# [Collected data entries]
..........
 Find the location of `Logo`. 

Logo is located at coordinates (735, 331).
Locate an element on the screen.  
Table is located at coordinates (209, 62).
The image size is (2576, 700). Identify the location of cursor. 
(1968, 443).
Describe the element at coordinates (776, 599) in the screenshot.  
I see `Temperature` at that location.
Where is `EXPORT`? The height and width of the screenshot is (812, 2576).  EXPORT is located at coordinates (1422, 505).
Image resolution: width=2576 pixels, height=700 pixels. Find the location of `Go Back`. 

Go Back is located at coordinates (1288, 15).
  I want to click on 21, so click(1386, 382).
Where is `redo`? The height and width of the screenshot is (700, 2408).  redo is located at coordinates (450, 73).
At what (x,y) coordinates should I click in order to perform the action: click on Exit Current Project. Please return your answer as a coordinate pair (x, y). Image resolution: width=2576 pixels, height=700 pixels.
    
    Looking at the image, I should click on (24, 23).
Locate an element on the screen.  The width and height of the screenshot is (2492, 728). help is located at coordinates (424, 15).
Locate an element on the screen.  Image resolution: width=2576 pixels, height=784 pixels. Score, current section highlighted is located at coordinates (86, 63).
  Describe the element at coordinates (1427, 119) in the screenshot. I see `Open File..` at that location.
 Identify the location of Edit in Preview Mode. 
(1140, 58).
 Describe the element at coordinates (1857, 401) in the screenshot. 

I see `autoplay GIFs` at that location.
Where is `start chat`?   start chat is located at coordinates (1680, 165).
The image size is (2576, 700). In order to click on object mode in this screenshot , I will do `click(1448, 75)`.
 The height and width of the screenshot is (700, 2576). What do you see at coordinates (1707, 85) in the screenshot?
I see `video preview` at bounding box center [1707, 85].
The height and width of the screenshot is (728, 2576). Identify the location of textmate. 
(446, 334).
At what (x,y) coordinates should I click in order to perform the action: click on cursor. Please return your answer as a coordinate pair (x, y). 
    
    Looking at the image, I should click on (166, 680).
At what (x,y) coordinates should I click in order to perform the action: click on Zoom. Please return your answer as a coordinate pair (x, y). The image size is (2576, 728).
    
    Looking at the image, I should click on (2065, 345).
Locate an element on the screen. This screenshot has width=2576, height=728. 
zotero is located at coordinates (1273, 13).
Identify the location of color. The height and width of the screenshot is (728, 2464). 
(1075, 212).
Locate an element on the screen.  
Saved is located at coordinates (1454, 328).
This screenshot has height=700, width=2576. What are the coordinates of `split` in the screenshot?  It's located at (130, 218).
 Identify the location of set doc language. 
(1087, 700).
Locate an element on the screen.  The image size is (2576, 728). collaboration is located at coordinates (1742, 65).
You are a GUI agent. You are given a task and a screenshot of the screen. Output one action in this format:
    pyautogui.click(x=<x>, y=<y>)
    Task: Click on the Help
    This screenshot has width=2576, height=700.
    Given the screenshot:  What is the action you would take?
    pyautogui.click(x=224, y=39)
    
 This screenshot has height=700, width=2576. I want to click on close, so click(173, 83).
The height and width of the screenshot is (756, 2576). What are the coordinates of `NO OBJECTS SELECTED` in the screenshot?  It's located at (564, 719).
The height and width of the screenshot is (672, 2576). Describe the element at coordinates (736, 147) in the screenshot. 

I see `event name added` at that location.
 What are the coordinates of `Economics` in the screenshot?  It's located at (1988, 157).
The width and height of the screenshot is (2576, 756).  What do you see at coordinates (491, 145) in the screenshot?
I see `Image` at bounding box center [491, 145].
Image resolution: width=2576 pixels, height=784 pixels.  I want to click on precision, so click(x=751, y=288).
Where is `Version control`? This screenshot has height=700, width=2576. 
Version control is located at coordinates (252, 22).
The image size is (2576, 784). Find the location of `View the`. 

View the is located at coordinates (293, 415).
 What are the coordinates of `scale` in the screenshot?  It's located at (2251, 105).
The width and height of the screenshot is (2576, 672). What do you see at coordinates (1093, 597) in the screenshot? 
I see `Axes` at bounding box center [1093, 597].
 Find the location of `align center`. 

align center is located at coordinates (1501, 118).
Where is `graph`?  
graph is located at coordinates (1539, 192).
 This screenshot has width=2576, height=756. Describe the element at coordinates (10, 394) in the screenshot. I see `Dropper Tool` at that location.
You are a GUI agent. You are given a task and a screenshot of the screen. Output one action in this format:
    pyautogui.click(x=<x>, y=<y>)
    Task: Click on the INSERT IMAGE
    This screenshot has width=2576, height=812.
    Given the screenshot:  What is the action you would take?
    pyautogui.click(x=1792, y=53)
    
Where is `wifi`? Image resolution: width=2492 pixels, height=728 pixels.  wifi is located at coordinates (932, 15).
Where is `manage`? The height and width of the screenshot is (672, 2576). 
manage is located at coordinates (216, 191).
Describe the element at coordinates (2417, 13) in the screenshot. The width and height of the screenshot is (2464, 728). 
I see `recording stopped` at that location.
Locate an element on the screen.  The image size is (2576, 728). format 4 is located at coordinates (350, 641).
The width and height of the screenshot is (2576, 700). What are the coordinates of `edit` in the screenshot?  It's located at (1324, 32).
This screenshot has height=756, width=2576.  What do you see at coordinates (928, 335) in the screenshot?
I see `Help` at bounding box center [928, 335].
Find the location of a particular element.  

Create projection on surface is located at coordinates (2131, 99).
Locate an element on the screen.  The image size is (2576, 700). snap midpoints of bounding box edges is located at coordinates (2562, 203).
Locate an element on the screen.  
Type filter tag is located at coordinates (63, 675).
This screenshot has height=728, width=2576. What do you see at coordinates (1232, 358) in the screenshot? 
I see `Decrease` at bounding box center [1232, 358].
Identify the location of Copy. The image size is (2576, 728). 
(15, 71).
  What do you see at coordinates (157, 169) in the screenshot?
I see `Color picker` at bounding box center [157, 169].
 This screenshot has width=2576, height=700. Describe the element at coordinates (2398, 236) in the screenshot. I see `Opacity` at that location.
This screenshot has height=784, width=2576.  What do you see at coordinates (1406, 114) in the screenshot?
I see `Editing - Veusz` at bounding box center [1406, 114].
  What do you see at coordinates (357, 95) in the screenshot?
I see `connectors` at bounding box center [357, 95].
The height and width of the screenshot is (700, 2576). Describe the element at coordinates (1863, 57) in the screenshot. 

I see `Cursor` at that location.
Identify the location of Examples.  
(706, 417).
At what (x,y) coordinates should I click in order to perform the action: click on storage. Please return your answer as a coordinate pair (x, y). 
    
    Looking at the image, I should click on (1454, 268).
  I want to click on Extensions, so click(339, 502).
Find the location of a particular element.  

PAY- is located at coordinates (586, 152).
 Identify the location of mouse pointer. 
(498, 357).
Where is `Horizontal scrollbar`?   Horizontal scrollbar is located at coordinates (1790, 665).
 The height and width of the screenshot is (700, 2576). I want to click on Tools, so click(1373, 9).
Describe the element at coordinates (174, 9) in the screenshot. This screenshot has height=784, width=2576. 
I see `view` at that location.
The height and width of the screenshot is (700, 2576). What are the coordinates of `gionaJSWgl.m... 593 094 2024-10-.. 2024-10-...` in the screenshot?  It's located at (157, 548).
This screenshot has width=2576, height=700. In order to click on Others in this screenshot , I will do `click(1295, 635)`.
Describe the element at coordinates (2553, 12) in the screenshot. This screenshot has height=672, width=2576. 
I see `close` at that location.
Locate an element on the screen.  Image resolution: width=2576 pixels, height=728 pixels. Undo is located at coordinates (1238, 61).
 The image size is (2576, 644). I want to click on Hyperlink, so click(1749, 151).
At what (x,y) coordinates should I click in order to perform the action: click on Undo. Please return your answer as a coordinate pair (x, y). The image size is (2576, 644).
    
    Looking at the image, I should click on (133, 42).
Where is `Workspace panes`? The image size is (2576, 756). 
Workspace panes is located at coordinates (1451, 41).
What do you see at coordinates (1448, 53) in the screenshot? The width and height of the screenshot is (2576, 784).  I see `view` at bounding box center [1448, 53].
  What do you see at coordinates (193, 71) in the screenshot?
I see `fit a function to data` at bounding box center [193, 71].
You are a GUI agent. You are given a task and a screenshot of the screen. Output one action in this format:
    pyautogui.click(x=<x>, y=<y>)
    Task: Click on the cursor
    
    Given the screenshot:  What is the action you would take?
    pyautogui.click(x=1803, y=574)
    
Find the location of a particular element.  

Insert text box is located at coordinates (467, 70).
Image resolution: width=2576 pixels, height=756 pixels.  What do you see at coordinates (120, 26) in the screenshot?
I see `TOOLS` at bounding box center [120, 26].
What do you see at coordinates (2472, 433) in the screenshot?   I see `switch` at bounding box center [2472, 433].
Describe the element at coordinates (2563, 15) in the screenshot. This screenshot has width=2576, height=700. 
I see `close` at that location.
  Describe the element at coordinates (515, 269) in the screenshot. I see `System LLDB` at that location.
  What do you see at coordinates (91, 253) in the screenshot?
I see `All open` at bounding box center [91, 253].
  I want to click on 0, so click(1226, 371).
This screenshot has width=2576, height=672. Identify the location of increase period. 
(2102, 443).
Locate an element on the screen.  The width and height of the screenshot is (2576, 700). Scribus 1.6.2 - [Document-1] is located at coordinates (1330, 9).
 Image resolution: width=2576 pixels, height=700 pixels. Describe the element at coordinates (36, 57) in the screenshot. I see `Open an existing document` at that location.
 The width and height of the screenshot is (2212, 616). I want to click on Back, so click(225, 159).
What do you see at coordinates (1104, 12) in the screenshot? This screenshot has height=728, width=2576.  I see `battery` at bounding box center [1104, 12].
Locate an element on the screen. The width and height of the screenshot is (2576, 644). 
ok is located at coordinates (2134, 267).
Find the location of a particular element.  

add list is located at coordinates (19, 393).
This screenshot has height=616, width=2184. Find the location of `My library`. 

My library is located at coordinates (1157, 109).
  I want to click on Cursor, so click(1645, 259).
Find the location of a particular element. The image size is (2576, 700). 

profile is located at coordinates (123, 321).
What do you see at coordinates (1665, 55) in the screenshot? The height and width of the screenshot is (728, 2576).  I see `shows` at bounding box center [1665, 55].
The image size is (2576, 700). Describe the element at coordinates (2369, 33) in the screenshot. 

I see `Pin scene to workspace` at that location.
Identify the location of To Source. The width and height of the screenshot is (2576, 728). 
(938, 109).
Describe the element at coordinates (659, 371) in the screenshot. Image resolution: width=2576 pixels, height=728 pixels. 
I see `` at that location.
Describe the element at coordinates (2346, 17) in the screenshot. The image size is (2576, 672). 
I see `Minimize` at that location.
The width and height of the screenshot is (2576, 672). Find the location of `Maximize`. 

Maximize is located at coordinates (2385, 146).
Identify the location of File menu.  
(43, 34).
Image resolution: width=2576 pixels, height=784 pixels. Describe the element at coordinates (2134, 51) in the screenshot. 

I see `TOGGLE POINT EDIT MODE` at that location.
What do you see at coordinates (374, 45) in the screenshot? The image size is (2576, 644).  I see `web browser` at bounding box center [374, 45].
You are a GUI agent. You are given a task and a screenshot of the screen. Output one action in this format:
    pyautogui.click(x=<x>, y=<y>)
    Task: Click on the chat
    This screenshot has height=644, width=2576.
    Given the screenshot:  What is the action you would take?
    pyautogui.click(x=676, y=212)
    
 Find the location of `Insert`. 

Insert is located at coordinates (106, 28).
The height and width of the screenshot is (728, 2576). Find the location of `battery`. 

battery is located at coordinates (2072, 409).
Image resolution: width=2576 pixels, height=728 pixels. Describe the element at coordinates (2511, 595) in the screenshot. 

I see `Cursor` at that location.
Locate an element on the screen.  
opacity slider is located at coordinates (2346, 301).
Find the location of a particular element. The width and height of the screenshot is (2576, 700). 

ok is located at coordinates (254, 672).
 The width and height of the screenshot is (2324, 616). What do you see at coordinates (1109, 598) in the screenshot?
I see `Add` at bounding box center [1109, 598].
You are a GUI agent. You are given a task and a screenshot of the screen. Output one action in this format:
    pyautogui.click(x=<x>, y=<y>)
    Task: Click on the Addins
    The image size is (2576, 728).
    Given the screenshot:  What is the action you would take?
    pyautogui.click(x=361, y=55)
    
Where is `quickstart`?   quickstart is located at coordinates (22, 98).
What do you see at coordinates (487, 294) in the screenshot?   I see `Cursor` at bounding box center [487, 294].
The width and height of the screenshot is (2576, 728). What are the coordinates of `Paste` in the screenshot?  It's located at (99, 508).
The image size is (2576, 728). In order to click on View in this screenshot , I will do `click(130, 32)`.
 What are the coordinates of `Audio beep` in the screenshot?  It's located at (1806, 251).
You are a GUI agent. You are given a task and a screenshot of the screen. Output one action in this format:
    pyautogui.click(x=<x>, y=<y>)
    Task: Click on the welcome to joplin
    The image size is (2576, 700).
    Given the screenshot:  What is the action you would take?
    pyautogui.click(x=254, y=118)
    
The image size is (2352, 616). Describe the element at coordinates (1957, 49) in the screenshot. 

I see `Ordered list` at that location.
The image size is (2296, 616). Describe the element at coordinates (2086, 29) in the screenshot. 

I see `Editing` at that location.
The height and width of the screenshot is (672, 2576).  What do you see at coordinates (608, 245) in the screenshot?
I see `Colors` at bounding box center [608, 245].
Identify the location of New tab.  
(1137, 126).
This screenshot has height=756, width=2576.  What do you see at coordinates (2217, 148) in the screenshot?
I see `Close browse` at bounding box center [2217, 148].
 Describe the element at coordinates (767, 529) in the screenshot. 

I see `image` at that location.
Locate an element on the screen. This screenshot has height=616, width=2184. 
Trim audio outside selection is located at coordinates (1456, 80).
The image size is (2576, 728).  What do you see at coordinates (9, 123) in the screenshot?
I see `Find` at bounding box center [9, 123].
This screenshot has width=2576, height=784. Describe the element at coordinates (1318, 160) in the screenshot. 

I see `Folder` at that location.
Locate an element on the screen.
..........
# [THE REQUEST]
Copy out, unchanged, the lines of the records between the line holding "y). Image resolution: width=2576 pixels, height=700 pixels." and the line holding "(446, 334).", inclusive.

# [IN RESPONSE]
At what (x,y) coordinates should I click in order to perform the action: click on Exit Current Project. Please return your answer as a coordinate pair (x, y). Image resolution: width=2576 pixels, height=700 pixels.
    
    Looking at the image, I should click on (24, 23).
Locate an element on the screen.  The width and height of the screenshot is (2492, 728). help is located at coordinates (424, 15).
Locate an element on the screen.  Image resolution: width=2576 pixels, height=784 pixels. Score, current section highlighted is located at coordinates (86, 63).
  Describe the element at coordinates (1427, 119) in the screenshot. I see `Open File..` at that location.
 Identify the location of Edit in Preview Mode. 
(1140, 58).
 Describe the element at coordinates (1857, 401) in the screenshot. 

I see `autoplay GIFs` at that location.
Where is `start chat`?   start chat is located at coordinates (1680, 165).
The image size is (2576, 700). In order to click on object mode in this screenshot , I will do `click(1448, 75)`.
 The height and width of the screenshot is (700, 2576). What do you see at coordinates (1707, 85) in the screenshot?
I see `video preview` at bounding box center [1707, 85].
The height and width of the screenshot is (728, 2576). Identify the location of textmate. 
(446, 334).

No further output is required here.